We present a generalized and flexible plane-wave based implementation of the multiband k · p formalism to study the electronic properties of semiconductor nanostructures. All ingredients of the modeling process, namely the Hamiltonian, the nanostructure’s geometry and the required material parameters, are defined in human-readable input files that can be easily generated and modified. The generalized k · p model can contain an arbitrary number of directly treated bands as well as strain, piezoelectric, and external potentials. All calculations can be performed for arbitrary crystal structures. The nanostructure is described in terms of a real-space composition map that may contain an arbitrary number of base compounds and alloys. We demonstrate the applicability and flexibility of our implementation for the example of (111)-oriented, site-controlled InGaAs quantum dots, where a rotated eight-band k · p Hamiltonian is employed.
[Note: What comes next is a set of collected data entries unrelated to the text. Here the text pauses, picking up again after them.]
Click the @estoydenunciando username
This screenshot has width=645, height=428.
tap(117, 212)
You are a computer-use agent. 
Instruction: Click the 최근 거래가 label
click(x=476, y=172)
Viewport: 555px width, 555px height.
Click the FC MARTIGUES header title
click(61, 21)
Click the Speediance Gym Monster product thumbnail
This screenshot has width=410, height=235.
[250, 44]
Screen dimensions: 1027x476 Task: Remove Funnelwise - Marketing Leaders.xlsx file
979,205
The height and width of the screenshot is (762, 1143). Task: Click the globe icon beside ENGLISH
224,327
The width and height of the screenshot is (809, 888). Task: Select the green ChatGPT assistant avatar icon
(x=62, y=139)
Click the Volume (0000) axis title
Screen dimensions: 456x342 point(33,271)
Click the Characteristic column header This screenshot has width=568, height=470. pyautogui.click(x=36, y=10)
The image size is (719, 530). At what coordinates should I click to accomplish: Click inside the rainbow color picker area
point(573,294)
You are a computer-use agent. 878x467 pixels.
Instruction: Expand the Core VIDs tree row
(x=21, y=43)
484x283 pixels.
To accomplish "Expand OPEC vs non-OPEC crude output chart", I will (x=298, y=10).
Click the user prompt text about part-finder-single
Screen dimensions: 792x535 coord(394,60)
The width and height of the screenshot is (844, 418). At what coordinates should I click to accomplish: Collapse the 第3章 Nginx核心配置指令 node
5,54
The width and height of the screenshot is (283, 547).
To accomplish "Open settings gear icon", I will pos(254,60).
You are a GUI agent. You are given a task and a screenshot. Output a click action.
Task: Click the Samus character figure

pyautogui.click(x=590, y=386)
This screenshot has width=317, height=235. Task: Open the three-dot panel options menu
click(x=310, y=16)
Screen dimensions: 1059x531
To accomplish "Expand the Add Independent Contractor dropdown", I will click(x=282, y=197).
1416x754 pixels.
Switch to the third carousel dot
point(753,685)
As a second example, a 14-band k · p model that captures the bulk inversion asymmetry of the zinc-blende lattice is applied for the case of a pyramidal (0 0 1)-oriented InAs/GaAs quantum dot. Here we show that the explicit treatment of 14 bands removes the well known shortcoming of eight-band k · p models for (0 0 1)-oriented zinc-blende quantum dots which leads to artificially degenerate p-like electron states.